Wednesday, July 17, 2019

Challenges


Coping skills. When do they kick in? Why are they needed? Are these skills up to the task? When do we know when we need help with them?


All good questions. I bet you and I don’t usually think of them. Only when we are challenged by something. The car breaks down. It won’t start. Worse, it stops working while on a highway far from home. Or the refrigerator loses its cool and the freezer begins thawing. The furnace quits on a very cold day, or the air conditioning conks out during a hot and humid weather.


What do you do in the instant? Anything?  How does your mind work through solutions or possible actions? Is there a panic at first, resignation later, or an active solving process engaged? Do you have a cell phone handy? If so, who do you call? What do you need from them?


Years ago, I had four cars in the household. It was great. If one of the cars didn’t work, or was tied up in a repair shop, we had options. Later, when there were only two of us in the household and we each had a car, we relied on the other to come retrieve us and help supervise getting help. Cell phones made the emergency much more manageable.

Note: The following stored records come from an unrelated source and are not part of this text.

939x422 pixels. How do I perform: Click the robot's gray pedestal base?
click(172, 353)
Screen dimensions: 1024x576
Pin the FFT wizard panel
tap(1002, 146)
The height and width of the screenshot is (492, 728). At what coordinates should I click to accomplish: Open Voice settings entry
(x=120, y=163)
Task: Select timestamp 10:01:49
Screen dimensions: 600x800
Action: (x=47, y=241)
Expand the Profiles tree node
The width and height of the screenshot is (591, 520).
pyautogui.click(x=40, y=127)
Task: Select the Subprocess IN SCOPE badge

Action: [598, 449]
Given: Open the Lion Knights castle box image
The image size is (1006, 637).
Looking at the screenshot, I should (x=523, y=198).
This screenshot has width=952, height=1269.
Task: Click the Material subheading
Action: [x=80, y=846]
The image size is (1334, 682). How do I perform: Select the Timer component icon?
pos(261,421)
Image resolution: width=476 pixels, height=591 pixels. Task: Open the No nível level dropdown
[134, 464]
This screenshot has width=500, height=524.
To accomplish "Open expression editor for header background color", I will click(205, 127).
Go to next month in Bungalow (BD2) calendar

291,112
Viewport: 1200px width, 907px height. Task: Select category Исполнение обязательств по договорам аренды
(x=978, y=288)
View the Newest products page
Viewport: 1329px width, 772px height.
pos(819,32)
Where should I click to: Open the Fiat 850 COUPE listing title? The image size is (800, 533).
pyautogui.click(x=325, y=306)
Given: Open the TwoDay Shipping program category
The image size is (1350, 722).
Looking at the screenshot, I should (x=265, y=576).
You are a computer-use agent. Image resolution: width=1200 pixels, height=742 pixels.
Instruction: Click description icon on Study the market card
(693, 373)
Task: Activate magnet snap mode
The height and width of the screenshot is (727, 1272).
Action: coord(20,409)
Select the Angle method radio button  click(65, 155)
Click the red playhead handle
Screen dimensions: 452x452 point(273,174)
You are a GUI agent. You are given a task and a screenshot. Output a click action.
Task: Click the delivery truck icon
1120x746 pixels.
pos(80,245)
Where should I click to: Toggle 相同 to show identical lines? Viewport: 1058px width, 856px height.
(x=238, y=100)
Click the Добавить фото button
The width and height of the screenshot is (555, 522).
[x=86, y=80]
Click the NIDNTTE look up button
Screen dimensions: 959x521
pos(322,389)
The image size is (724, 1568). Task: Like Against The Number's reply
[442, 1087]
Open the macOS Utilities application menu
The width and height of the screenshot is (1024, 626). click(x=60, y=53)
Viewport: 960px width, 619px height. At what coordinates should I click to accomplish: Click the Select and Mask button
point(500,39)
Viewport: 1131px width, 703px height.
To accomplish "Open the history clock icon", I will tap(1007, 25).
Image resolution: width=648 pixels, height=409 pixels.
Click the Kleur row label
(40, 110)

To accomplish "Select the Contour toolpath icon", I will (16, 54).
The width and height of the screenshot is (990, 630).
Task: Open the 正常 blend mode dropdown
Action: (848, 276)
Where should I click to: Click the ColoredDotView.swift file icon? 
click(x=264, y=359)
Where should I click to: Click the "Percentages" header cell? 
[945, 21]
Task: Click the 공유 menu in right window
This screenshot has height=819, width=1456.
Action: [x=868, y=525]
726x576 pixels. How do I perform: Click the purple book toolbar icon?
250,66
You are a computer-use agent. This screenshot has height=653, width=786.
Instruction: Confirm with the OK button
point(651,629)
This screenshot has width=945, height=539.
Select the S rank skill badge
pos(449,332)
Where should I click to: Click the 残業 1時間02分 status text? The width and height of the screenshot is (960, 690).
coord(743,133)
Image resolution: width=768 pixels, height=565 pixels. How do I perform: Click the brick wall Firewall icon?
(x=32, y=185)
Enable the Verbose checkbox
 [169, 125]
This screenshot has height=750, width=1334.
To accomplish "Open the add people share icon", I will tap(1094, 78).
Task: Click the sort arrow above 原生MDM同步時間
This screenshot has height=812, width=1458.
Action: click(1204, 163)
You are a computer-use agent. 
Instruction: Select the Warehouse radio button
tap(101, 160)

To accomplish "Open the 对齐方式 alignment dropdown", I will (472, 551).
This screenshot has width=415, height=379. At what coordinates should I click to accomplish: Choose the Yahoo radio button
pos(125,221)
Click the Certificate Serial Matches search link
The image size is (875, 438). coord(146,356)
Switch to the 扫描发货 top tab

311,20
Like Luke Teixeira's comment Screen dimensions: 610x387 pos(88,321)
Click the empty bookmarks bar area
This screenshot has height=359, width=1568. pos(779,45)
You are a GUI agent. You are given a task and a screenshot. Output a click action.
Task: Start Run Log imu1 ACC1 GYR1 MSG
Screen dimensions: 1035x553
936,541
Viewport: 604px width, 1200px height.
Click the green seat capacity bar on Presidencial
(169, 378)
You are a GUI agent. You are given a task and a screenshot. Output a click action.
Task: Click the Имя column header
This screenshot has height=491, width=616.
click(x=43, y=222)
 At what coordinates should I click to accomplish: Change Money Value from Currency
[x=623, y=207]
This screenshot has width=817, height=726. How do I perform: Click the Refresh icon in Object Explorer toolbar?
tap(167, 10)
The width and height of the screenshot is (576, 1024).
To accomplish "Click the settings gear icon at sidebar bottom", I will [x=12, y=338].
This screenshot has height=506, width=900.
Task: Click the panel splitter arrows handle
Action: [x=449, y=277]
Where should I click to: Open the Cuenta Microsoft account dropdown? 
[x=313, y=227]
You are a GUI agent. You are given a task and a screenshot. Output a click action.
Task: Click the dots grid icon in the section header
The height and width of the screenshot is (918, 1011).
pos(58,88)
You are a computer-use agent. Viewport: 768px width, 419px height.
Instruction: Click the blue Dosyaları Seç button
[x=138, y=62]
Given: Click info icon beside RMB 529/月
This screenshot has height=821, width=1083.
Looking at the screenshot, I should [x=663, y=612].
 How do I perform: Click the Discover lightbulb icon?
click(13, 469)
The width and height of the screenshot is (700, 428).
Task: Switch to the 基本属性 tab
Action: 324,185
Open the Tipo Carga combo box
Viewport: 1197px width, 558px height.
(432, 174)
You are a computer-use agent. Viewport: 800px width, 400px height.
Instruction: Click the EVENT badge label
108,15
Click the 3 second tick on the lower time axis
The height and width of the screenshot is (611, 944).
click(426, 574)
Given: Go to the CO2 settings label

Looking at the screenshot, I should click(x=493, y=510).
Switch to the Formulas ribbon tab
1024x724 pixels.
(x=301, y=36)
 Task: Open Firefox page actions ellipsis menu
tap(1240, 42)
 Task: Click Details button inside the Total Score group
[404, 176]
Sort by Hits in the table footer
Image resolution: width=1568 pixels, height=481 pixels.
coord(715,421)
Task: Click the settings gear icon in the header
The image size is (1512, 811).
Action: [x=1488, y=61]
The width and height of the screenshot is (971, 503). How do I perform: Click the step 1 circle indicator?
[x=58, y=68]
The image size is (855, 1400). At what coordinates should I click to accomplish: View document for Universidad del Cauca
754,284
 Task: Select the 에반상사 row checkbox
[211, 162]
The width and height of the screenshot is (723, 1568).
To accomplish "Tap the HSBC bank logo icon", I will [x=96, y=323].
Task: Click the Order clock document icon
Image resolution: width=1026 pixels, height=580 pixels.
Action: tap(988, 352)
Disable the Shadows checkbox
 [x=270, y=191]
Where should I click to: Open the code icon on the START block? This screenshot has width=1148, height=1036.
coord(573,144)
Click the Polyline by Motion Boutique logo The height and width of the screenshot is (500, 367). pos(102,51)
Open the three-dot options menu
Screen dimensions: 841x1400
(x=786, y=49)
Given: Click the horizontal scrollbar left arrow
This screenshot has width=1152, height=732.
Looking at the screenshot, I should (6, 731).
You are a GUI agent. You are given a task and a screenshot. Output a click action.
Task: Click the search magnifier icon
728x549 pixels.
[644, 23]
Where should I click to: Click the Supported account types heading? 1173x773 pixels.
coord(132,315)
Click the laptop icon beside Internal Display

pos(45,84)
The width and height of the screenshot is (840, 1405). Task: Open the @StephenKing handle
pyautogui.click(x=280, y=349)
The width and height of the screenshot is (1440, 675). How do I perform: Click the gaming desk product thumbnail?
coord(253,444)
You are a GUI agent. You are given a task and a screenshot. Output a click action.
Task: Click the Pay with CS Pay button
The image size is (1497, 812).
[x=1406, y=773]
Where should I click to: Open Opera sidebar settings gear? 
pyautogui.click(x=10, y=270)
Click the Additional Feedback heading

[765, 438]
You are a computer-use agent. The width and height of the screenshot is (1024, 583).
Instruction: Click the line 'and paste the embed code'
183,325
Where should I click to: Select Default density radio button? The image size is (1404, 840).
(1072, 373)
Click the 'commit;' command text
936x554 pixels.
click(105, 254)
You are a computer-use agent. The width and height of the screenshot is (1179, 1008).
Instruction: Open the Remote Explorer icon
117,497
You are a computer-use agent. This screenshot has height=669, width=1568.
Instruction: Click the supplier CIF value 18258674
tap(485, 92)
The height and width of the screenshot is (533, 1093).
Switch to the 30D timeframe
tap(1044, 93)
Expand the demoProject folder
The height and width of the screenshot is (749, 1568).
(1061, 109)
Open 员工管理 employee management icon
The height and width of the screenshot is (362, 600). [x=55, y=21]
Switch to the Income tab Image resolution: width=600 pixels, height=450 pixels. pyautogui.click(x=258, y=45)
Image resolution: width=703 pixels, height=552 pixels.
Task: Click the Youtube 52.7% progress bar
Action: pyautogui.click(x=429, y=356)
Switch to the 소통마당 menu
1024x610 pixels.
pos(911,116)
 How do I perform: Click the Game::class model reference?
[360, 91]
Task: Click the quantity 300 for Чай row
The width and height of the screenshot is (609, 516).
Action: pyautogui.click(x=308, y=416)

Coming home from a 9-day trip, I returned to a widespread power outage during a hot streak of weather. Storms had roared through and the power company was still working to restore power. It took two days. Meanwhile, what did we do? We went to a local hotel, and luckily personal relationships in the Chamber of Commerce snagged us a good room at a discount.


Ill health is a challenge not easily handled, especially if no fix is available, or if the fix requires major surgery and lifelong changes we adapt to. Ageing is a challenge. We change to fit circumstances. It is that simple. These challenges are special; they provide a specter of ongoing troubles leading to an unhappy future. How do we cope with all of this?


Social issues affecting us personally, or people close to us among our family or friends, have special meaning for us. We follow those issues in the press. We think of solutions and ideal outcomes over time. We may even become activists in a cause to urge positive change. Without those actions, how would we cope?


Self-image is a challenge. Are we attractive to others or not? Is our personality engaging and pleasant? Am I viewed as a push-over or a harsh person to deal with? Do people readily trust me? Like me? Whatever? Is this important? Am I creating a problem that doesn’t exist? Why do I care?


Coping skills steer our way through difficulties. We find ways to make the best of negative situations. Later we even learn to laugh about them. Working through the problems and challenges positively takes discipline and flexibility. We do not control the future. We don’t have all the answers. We live and learn. Sometimes our journeys are long and very complicated. In those very hard times we usually have help from family and friends.


It is times such as those we realize we are not alone, and community embraces us. If it doesn’t, perhaps we didn’t let others know of our needs? Perhaps we haven’t been engaged in the community to be known? Whatever, humankind is a social context. Best we develop coping skills worthy of that lifesaving context.